Bezirksmuseum zeigt Werke von Peter Fritz

Prenzlauer Berg. Das Museum Pankow widmet dem Maler Peter Fritz eine Sonderausstellung. Sie trägt den Titel "Peter Fritz. Stadt- und Menschenbilder aus fünf Jahrzehnten".

Peter Fritz, Jahrgang 1944, studierte nach dem Abitur Malerei an der Dresdner Kunstakademie. Noch vor dem Studium entdeckte er die Porträtmalerei für sich. Dabei interessierten ihn weniger die offiziellen Vorgaben des sozialistischen Realismus und damit die Darstellung eines "positiven Menschenbildes". Vielmehr wollte Fritz von Anfang an dem widersprüchlichen Charakter der Porträtierten Ausdruck verleihen.

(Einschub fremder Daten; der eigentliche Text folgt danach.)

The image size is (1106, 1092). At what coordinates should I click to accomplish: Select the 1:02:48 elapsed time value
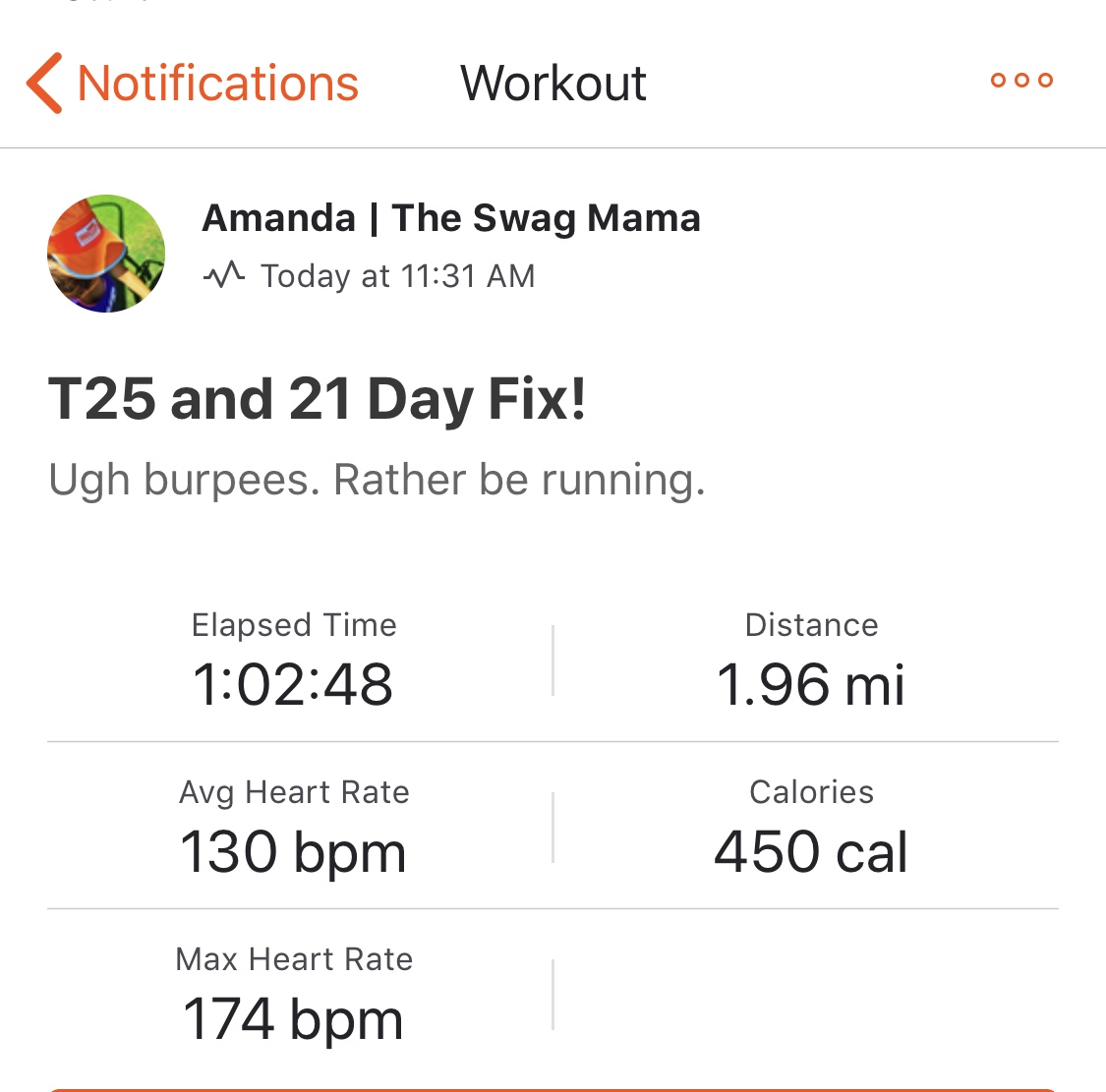coord(293,684)
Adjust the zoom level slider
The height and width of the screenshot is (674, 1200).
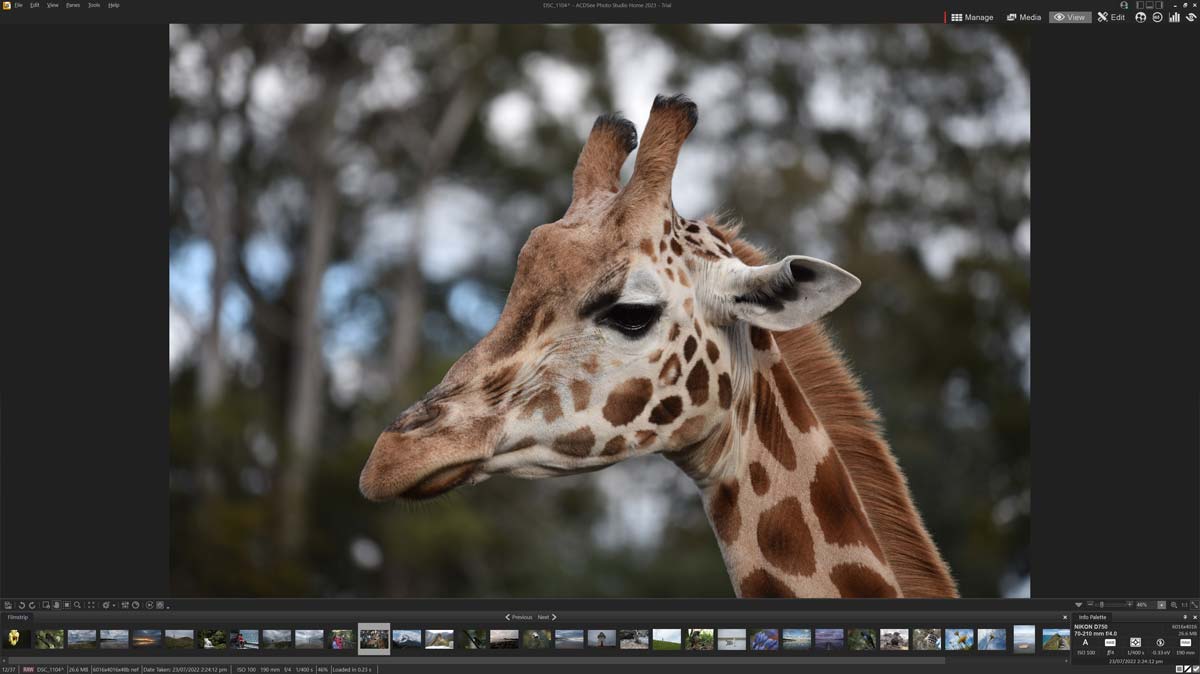(1101, 605)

Als er später den Braunkohletagebau in Senftenberg kennenlernte, begann er sich mit den zerklüfteten Abraumlandschaften auseinanderzusetzen. Das war auch der Beginn einer intensiven Beschäftigung mit der Landschaftsmalerei für ihn. In Berlin befasste er sich dann auf ganz andere Art mit dem Thema Stadtlandschaft. Er entwickelte in einer Bilderserie "Stadt am Meer" apokalyptische Szenarien.

Eine weitere Facette des städtischen Lebens: In der Serie "Die Wartenden" malte er Menschengruppen auf S- und U-Bahnhöfen. Schließlich entstand ein weiterer Zyklus über Obdachlose und Trinker sowie Kneipen- und Kaffeehausszenen von Prenzlauer Berg.

Die Ausstellung ist bis 26. April dienstags bis sonntags von 10 bis 18 Uhr im Kultur- und Bildungszentrum Sebastian Haffner, Prenzlauer Allee 227, zu sehen. Der Eintritt ist frei. Information: 902 95 39 17.